Helldorado lives another day

The Helldorado Days Parade will live on for another year thanks in part to the Las Vegas City Council putting up $65,000 to cover some of the costs of the May 13 parade.

Las Vegas Elks Lodge 1468 is organizing the Helldorado Days festivities this year, with most of the activities, such as rodeos and a Western village exhibit, scheduled to be at the new South Coast casino's arena during the first two weeks of May. A complete schedule is available at www.lvhelldoradodays.com.

The parade is considered the highlight of the Helldorado Days activities, which began in 1934. The parades and other Helldorado events faded away in 1997 and 1998, then were revived last year as part of the city's centennial celebration.

City officials and others praised the parade's return as a popular community event that celebrated the area's past, and vowed to again make the parade an annual tradition.

The city funds will pay for bleachers, security and cleanup of the downtown parade.

"Last year was overwhelming," Elks Executive Director Duane LaDuke said. "There were a lot of good memories, and anyone who's been here for any length of time was thrilled it came back."

Councilman Lawrence Weekly added: "Helldorado was something that many of our pioneers enjoyed.

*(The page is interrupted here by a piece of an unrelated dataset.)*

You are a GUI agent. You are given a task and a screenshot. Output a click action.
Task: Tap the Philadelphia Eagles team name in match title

It reminds people what it used to be like."

The members of Las Vegas' largest city employees' union overwhelmingly supported a proposed five-year contract that would give them pay raises between 3 percent and 5 percent each year.

Las Vegas City Employees Association members voted on the deal Wednesday, and reportedly more than 90 percent supported the proposed contract, expected to take effect when the existing one expires in June.

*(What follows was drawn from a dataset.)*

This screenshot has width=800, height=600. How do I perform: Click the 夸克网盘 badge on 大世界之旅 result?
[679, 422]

The City Council is to vote on the contract on April 5.

The contract would give the roughly 1,500 union members cost-of-living pay raises of 4 percent in the coming fiscal year, followed by 3.5 percent in the second through fourth years. In the fifth year, the pay increases would be 3 percent.

Union members also will retain their current health benefits.

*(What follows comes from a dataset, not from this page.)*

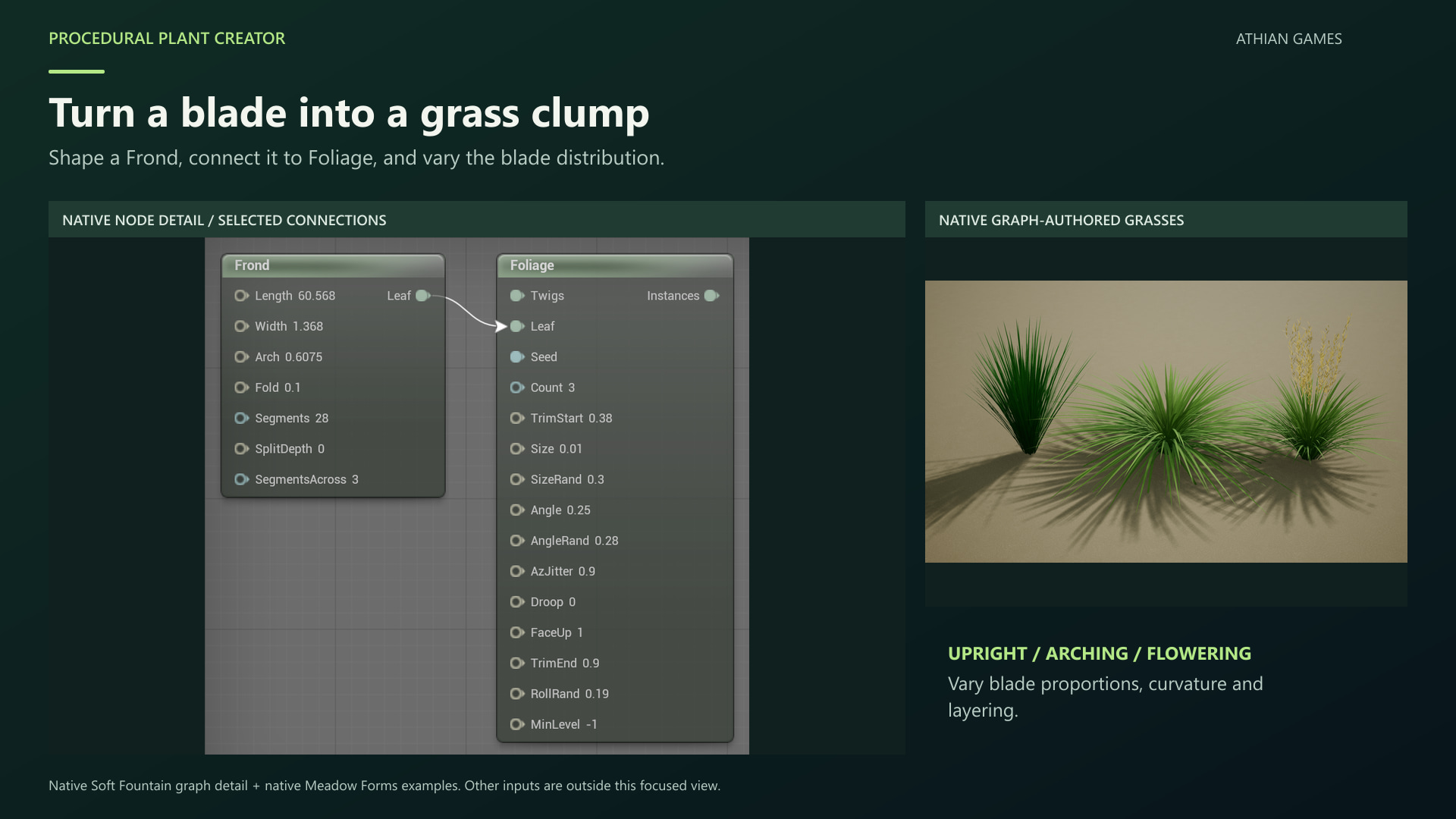Click the Arch 0.6075 parameter
Screen dimensions: 1456x819
tap(288, 356)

Union President Tommy Ricketts said the negotiations went smoothly, a sharp contrast to the talks that led to the existing contract. Four years ago, after the union and city clashed over cost-of-living wage increases, an arbitrator ultimately decided the issues.

The Employees Association is one of four unions that represent city workers. The city's firefighters, Metro Police and the detention center staff have their own unions.

The city has 3,158 employees, 2,783 of whom are full-time workers.

Las Vegas tossed the financially troubled Economic Opportunity Board a $200,000 life preserver on Wednesday.

The City Council voted 7-0 to give the nonprofit organization the grant, which comes with no conditions.

The city's action follows the Clark County Commission's decision to give the EOB $250,000. The county funds, however, must be paid back, and also are contingent upon a county review of the organization's finances.

Councilman Lawrence Weekly, who also serves on the EOB's board, said the funds were needed to help offset the EOB's budget deficit and help the organization continue providing assistance to senior citizens, child care for poor families and drug abuse treatment programs.

The EOB has suffered years of federal reviews accusing it of financial mismanagement and shoddy treatment of the poor.

But Weekly said Wednesday that the "other side of the story" still needs to be told.

Mayor Oscar Goodman asked whether the city funds were "going into a bottomless pit."

And Weekly said he did not believe they were.